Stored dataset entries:

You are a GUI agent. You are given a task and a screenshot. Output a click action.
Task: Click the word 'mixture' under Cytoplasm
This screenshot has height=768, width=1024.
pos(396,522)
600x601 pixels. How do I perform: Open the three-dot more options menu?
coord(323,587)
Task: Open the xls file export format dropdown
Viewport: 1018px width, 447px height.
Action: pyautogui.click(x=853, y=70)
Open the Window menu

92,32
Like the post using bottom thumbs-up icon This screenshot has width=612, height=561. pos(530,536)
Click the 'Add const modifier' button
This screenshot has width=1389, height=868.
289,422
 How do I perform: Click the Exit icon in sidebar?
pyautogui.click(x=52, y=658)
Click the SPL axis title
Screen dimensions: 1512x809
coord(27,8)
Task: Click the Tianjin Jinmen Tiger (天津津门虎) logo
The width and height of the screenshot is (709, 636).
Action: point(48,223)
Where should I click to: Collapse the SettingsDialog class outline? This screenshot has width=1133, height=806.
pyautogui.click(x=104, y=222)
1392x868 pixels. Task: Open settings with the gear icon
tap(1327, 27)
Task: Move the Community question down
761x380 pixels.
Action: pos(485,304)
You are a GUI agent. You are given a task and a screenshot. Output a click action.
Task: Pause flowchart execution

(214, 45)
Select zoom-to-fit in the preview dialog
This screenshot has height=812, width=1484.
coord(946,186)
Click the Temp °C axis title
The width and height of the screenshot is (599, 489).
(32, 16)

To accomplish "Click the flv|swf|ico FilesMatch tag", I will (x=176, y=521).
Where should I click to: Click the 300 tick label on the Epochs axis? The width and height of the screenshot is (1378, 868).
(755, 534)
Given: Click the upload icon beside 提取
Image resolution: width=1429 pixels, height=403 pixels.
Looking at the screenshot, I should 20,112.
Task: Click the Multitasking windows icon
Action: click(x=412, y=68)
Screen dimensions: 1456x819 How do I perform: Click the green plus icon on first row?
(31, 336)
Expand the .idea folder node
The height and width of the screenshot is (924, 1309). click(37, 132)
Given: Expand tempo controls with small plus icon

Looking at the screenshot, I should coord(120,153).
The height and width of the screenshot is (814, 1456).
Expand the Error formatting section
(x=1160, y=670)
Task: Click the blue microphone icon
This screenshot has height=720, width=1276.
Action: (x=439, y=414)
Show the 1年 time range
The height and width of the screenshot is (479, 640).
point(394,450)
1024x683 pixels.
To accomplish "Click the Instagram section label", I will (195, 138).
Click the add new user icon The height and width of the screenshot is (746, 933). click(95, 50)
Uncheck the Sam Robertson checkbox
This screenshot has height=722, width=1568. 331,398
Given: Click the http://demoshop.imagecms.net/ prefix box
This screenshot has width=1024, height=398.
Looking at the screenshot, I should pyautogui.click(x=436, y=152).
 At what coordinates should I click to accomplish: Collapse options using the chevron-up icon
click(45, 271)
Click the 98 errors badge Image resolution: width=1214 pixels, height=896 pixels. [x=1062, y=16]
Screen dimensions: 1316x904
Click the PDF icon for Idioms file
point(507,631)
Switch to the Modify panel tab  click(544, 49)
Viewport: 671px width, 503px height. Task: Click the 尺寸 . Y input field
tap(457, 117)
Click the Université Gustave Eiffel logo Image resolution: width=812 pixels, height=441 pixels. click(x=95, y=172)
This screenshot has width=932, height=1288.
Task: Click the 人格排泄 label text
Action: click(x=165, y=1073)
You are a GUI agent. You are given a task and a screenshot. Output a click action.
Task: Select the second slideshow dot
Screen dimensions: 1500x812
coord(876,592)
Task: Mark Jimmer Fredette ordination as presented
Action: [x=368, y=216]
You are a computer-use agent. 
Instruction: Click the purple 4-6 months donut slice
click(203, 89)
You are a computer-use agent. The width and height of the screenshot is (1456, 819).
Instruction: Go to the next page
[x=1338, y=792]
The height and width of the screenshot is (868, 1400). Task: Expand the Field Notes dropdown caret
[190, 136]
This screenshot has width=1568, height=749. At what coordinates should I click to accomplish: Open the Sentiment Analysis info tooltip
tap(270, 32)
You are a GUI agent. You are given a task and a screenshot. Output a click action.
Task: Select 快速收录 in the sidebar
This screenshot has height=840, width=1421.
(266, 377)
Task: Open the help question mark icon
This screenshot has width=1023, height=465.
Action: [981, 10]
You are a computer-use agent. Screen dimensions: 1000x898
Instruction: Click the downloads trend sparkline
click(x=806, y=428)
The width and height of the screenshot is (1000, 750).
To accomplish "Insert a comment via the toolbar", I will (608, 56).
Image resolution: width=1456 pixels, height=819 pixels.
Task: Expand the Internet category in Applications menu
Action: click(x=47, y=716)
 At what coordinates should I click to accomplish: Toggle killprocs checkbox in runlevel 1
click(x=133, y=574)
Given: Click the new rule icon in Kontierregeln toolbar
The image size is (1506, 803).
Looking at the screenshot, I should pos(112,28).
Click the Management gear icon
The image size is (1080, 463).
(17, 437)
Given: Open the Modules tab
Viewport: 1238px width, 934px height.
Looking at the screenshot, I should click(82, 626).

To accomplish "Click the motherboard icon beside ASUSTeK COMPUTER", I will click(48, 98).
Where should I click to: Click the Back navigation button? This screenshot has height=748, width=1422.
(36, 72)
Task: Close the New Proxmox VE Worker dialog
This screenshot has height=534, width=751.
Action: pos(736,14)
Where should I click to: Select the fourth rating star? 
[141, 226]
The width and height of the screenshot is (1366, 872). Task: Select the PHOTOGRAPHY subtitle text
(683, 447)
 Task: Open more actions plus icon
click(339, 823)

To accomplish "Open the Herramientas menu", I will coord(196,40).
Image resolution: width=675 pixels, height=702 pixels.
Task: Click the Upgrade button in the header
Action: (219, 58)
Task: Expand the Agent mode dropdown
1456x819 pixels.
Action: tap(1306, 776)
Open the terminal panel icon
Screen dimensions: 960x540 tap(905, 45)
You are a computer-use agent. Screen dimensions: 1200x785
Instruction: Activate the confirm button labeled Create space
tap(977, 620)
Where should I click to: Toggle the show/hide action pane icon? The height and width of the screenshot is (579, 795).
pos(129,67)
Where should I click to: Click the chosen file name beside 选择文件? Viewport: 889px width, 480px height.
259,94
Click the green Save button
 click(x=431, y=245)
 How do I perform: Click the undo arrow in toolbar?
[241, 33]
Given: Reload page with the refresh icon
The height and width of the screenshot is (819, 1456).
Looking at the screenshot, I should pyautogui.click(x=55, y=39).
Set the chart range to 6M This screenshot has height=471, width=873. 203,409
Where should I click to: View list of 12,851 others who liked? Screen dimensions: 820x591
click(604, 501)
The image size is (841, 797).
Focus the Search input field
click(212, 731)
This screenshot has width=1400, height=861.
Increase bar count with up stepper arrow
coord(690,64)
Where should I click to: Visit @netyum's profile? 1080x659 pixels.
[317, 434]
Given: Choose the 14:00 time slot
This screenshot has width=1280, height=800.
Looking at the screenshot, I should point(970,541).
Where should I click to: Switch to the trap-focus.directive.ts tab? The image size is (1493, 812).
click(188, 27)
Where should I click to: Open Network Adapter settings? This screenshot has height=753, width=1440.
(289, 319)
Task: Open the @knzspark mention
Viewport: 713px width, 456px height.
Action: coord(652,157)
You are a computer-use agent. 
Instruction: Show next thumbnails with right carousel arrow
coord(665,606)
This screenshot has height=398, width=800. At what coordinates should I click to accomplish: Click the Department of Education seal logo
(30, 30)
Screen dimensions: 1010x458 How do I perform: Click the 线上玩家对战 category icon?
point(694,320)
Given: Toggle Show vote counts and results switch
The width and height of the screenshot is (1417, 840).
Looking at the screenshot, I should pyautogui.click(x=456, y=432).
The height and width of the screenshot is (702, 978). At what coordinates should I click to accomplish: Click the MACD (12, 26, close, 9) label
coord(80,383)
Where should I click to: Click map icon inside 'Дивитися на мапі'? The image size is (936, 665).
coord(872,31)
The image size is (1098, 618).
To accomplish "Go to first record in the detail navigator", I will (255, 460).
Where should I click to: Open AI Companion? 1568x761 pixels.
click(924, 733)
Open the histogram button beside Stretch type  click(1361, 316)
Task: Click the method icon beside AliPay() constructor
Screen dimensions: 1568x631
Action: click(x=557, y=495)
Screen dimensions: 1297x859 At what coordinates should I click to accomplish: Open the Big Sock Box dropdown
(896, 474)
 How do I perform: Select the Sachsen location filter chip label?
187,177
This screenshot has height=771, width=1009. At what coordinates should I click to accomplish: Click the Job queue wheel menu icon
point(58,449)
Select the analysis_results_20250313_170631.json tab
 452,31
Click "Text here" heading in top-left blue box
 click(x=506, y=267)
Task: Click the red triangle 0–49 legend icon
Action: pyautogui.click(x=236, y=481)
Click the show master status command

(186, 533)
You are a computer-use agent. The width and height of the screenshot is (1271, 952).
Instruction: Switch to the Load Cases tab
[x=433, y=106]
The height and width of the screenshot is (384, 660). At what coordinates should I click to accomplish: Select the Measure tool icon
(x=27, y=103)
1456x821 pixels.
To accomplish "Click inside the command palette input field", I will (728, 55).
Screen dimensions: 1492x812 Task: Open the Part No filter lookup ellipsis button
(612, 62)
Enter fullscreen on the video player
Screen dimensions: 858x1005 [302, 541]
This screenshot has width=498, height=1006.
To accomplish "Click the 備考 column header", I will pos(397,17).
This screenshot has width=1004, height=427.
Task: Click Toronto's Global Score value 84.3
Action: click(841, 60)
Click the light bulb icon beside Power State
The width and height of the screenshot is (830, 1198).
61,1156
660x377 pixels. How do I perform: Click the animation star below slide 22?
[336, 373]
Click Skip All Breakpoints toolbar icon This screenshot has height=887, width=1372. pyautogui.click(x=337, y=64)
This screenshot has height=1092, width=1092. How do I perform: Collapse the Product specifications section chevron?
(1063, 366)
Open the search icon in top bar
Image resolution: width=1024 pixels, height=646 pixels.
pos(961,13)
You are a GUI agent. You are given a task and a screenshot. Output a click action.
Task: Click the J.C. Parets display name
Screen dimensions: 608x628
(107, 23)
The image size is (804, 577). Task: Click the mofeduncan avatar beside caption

* YOUR GOAL *
Reproduce the entries starting at the line containing "Task: Open the @knzspark mention" and ending at the line containing "coord(665,606)", changing "right carousel arrow" to "right carousel button" and leaving everything else identical.

* PROBLEM SOLUTION *
Task: Open the @knzspark mention
Viewport: 713px width, 456px height.
Action: coord(652,157)
You are a computer-use agent. 
Instruction: Show next thumbnails with right carousel button
coord(665,606)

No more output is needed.